"""

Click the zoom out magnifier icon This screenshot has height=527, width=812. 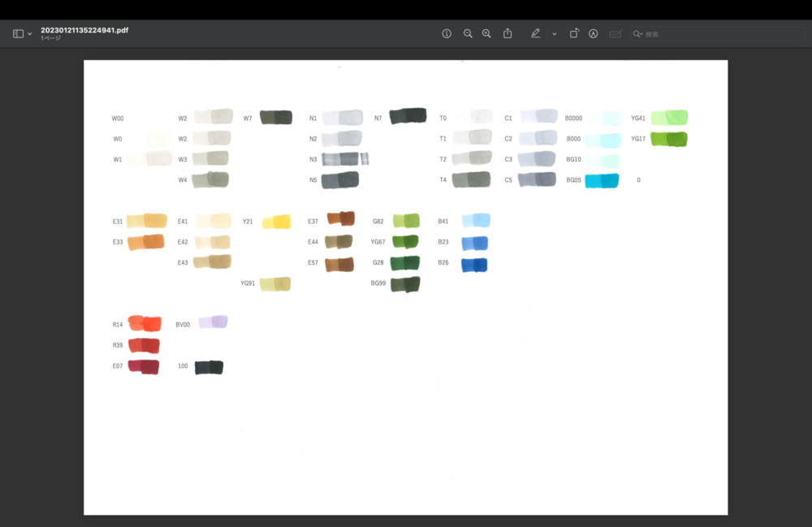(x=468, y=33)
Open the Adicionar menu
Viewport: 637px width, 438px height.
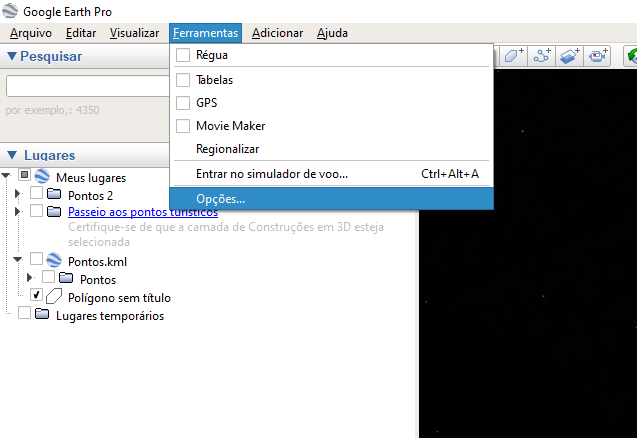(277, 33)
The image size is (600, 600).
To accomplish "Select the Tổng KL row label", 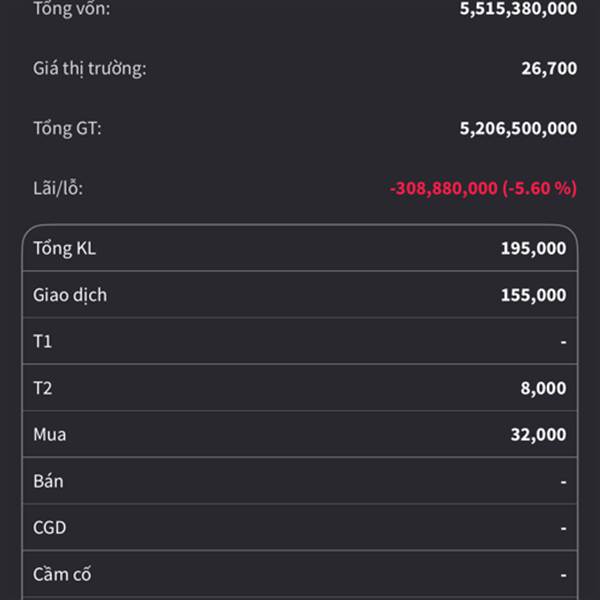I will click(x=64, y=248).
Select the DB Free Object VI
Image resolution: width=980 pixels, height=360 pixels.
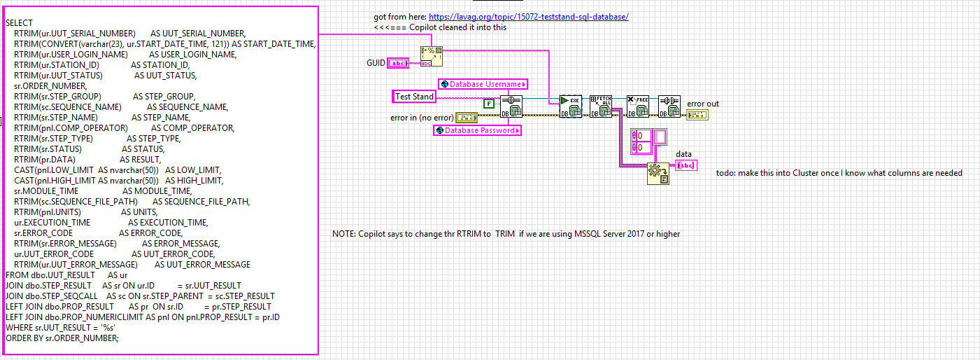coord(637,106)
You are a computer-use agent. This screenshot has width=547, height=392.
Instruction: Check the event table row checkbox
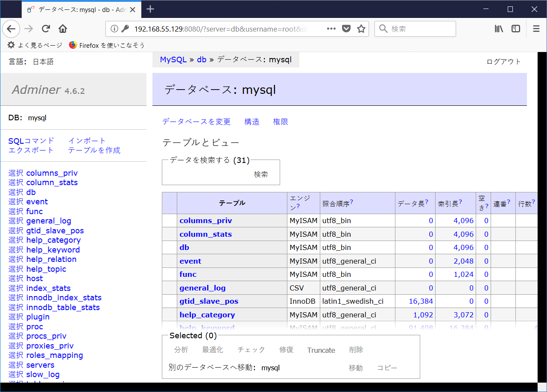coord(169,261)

"""

Print exactly the lines from the one containing "You are a computer-use" through the last line of the records, both included, and leave out the pictures.

Response:
You are a computer-use agent. This screenshot has width=547, height=392.
Instruction: Check the event table row checkbox
coord(169,261)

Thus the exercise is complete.